Gigantopithecus is now classified in the subfamily Ponginae, closely allied with Sivapithecus and Indopithecus. This would make its closest living relatives the orangutans. However, there are few similar traits (synapomorphies) linking Gigantopithecus and orangutans due to fragmentary remains, with the main morphological argument being its close affinities to Sivapithecus, which is better established as a pongine based on skull features. In 2017, Chinese palaeoanthropologist Yingqi Zhang and American anthropologist Terry Harrison suggested that Gigantopithecus is most closely allied to the Chinese Lufengpithecus, which went extinct 4 million years prior to Gigantopithecus.
In 2019, peptide sequencing of dentine and enamel proteins of a Gigantopithecus molar from Chuifeng Cave indicates that Gigantopithecus was indeed closely allied with orangutans, and, assuming the current mutation rate in orangutans has remained constant, shared a common ancestor about 12–10 million years ago in the Middle to Late Miocene. Their last common ancestor would have been a part of the Miocene radiation of apes. The same study calculated a divergence time between the Ponginae and African great apes about 26–17.7 million years ago.

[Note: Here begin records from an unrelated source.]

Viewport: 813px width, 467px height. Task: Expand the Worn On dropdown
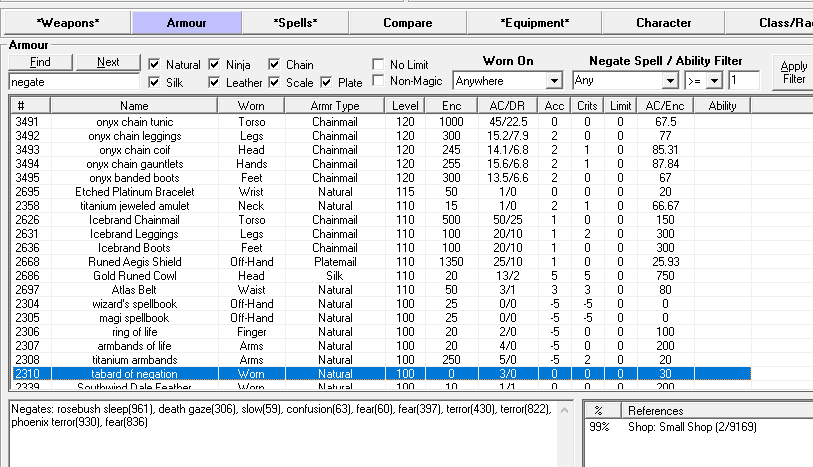coord(554,81)
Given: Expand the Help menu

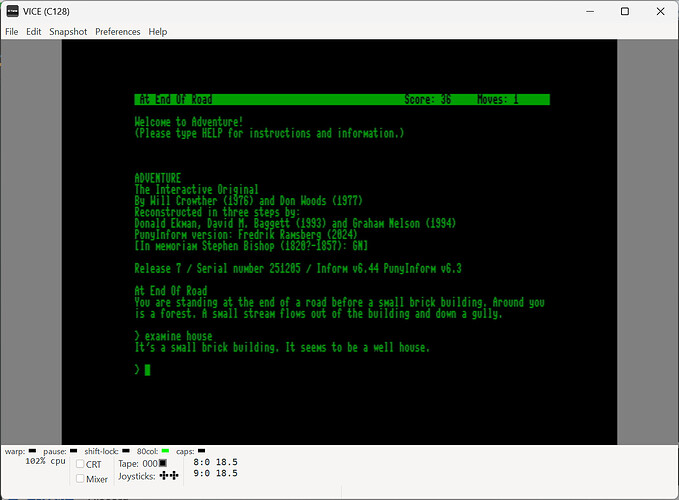Looking at the screenshot, I should pos(158,32).
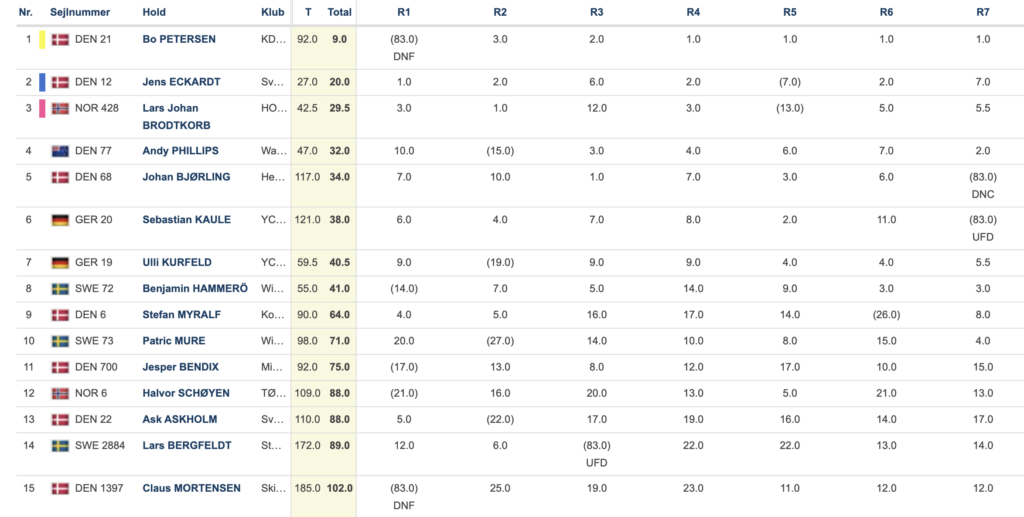This screenshot has height=517, width=1024.
Task: Click the Swedish flag next to SWE 72
Action: (60, 289)
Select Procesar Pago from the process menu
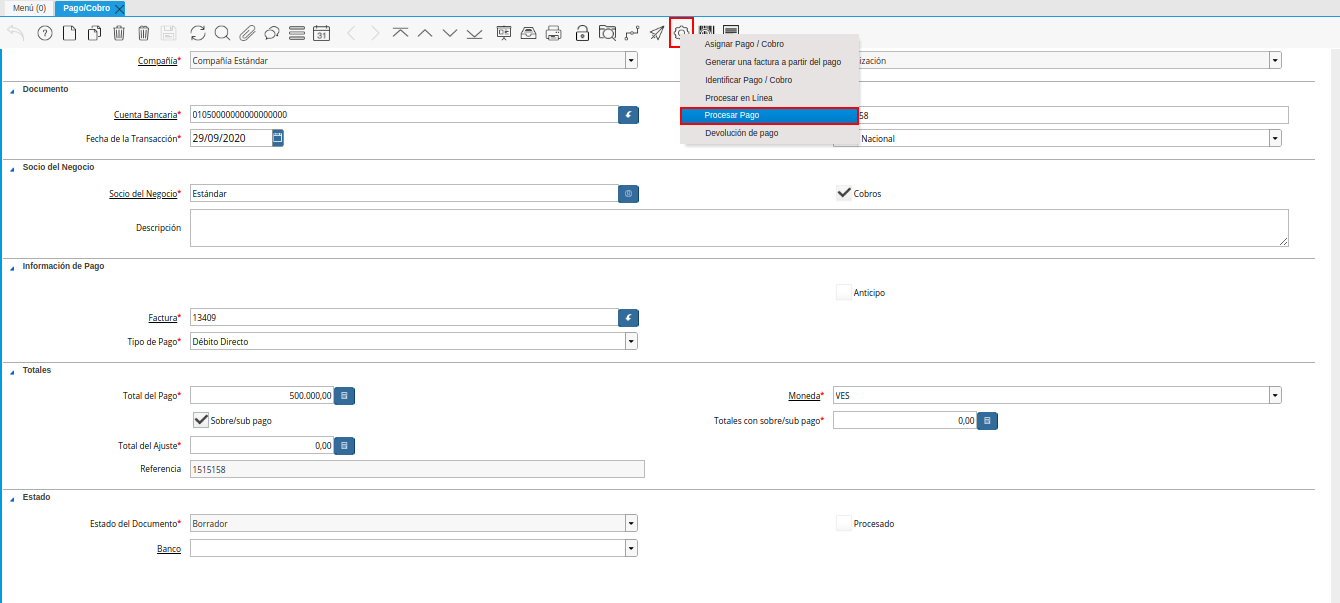This screenshot has height=603, width=1340. pos(768,116)
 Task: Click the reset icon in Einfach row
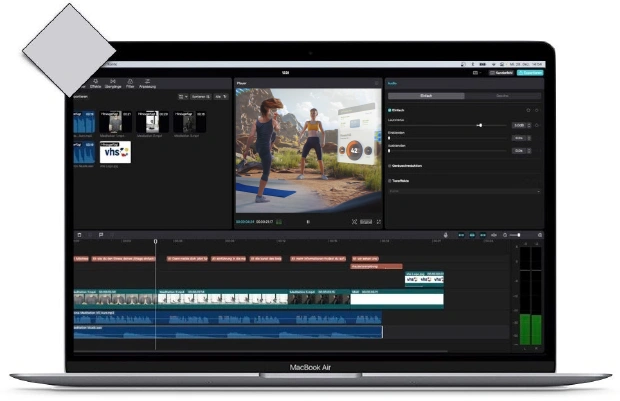[x=530, y=109]
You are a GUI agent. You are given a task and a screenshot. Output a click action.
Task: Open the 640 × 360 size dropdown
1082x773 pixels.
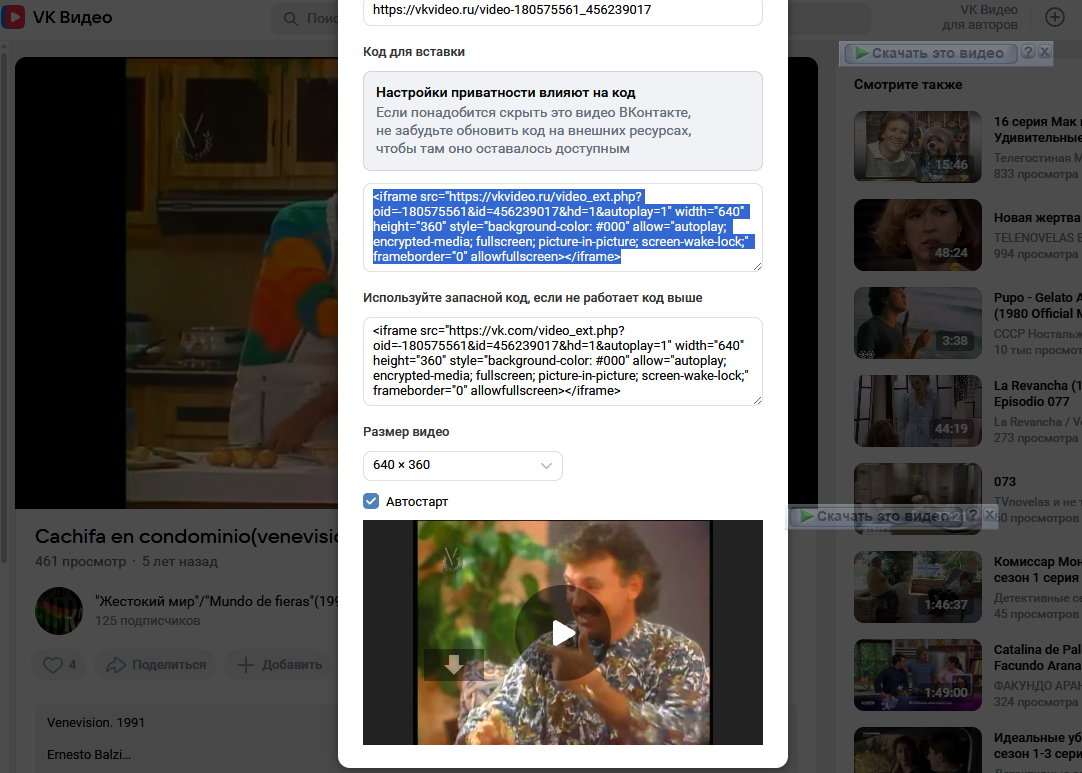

Cladogram according to Zhang and Harrison, 2017:
Total size estimates are highly speculative because only tooth and jaw elements are known, and molar size and total body weight do not always correlate, such as in the case of post-canine megadontia hominins with a small-bodied primate exhibiting comparatively massive molars and thick enamel. In 1946, Weidenreich hypothesised that Gigantopithecus was twice the size of male gorillas. In 1957, Pei estimated a total height of about 3.7 m (12 ft). In 1970, Simons and American palaeontologist Peter Ettel approximated a height of almost 2.7 m (9 ft) and a weight of up to 270 kg (600 lb), which is about 42% heavier than the average male gorilla. In 1979, American anthropologist Alfred E. Johnson Jr. used the dimensions of gorillas to estimate a femur length of 54.4 cm (1 ft 9 in) and humerus length of 62.7 cm (2 ft 1 in) for Gigantopithecus, about 20–25% longer than those of gorillas. In 2017, Chinese palaeoanthropologist Yingqi Zhang and American anthropologist Terry Harrison suggested a body mass of 200–300 kg (440–660 lb), though conceded this was likely an overestimate and it is impossible to obtain a reliable body mass estimate without more complete remains.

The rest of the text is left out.